Assigned task: Copy out the lines beginning at the one with "1146x755 pixels." and ending at the last line of the data, both included; pictures stay out.

Source data:
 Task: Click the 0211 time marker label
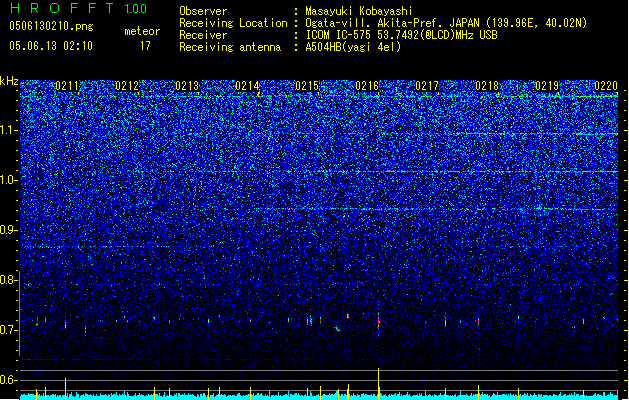coord(67,86)

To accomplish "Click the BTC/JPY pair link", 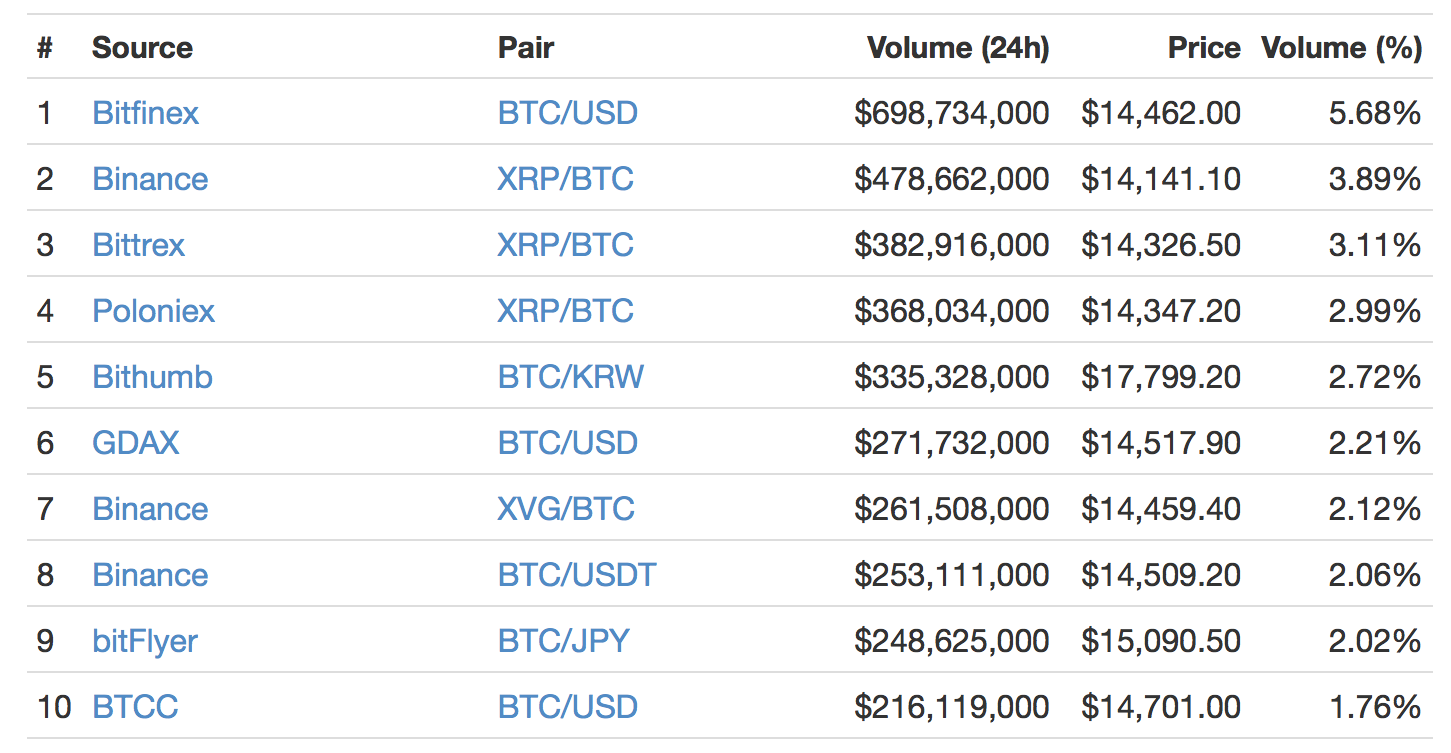I will (x=563, y=641).
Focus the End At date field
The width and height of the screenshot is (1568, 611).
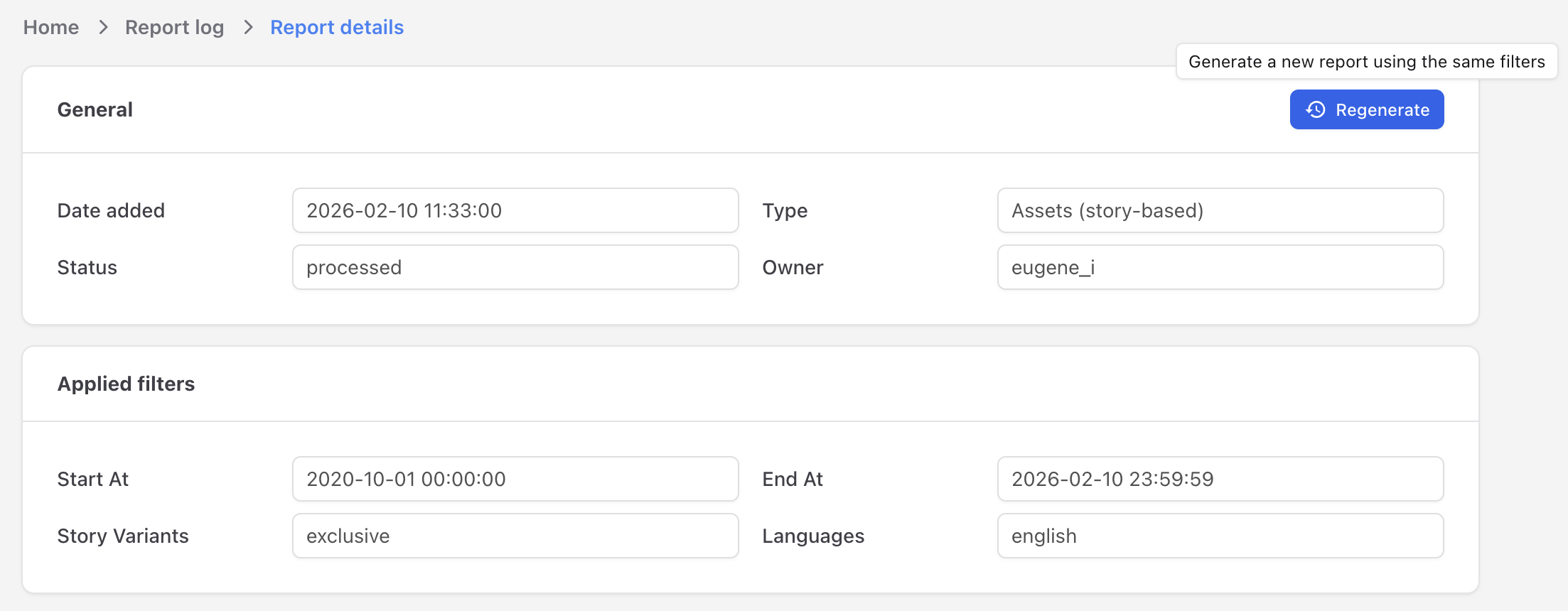(1220, 479)
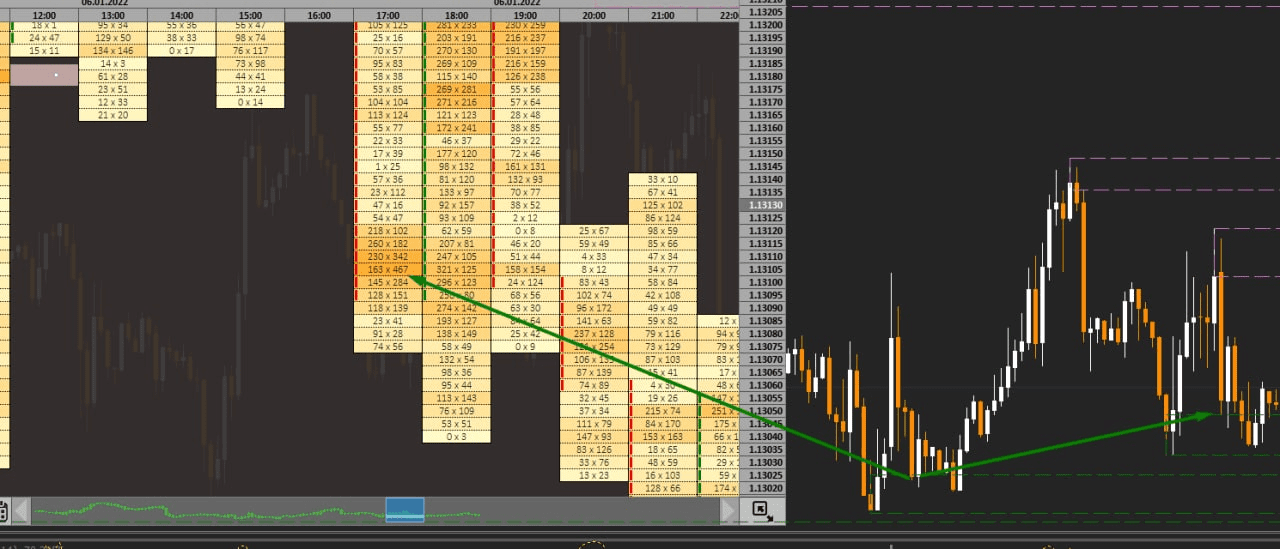Select the 17:00 time column header
The image size is (1280, 549).
[x=388, y=16]
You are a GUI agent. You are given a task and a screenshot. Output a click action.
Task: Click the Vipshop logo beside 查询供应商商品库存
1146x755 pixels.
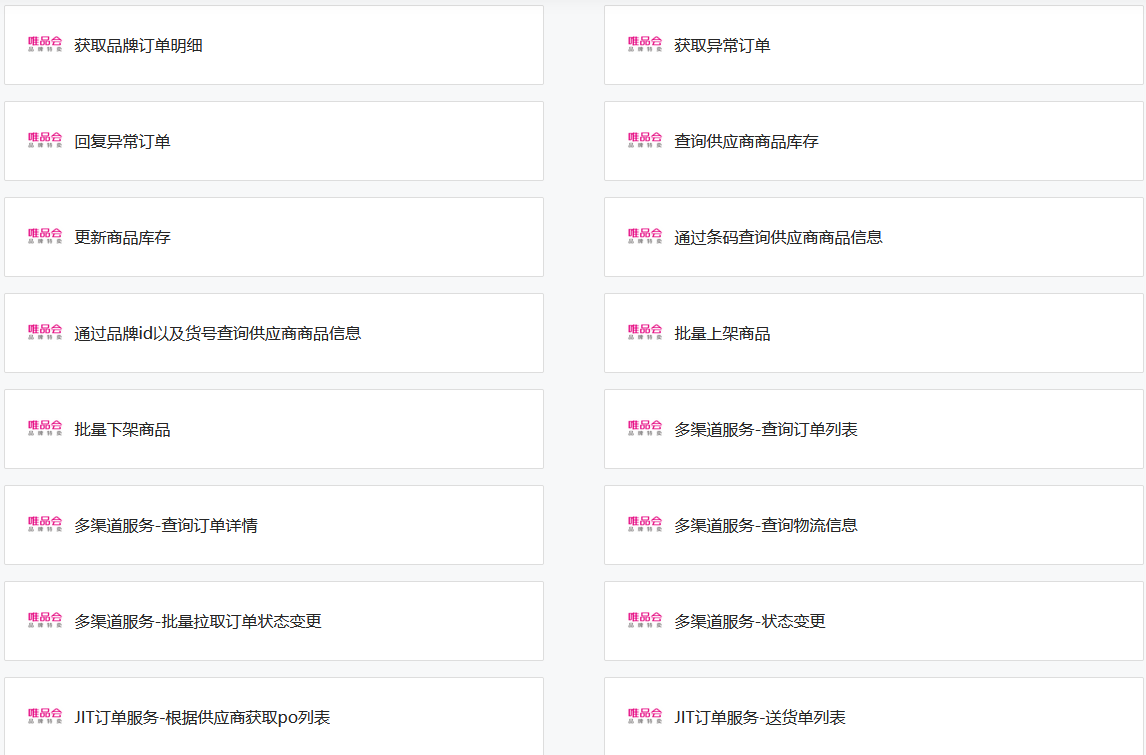(x=645, y=141)
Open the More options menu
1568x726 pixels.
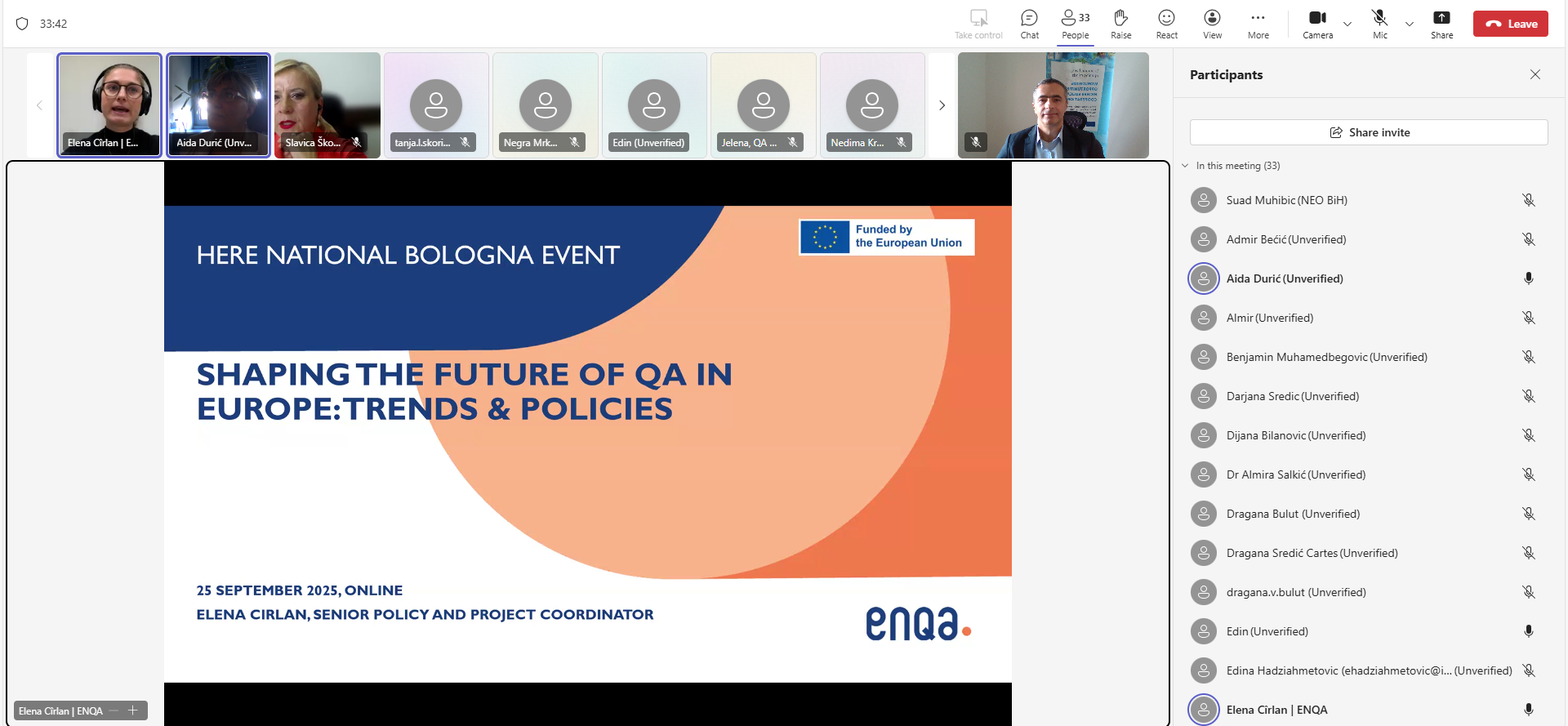tap(1258, 23)
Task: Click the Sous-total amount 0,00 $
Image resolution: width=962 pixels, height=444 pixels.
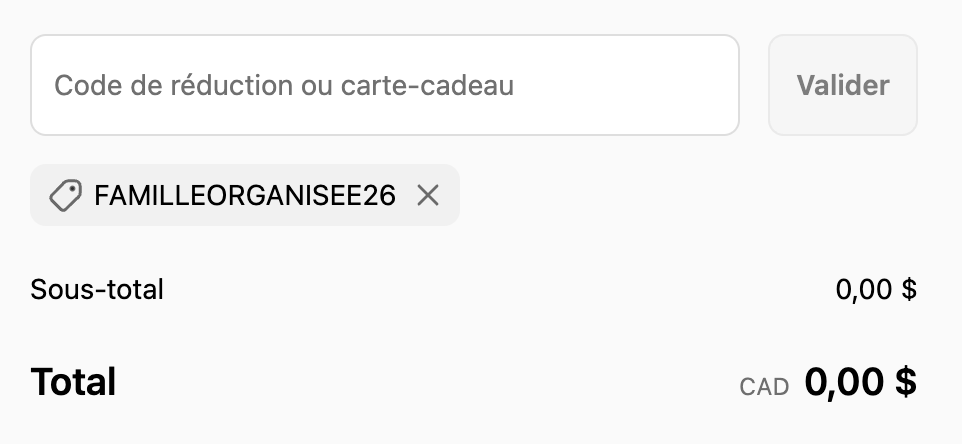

Exercise solution:
1146x755 pixels.
(x=645, y=141)
Open the More options menu
1568x726 pixels.
tap(1258, 23)
Task: Click the Sous-total amount 0,00 $
Image resolution: width=962 pixels, height=444 pixels.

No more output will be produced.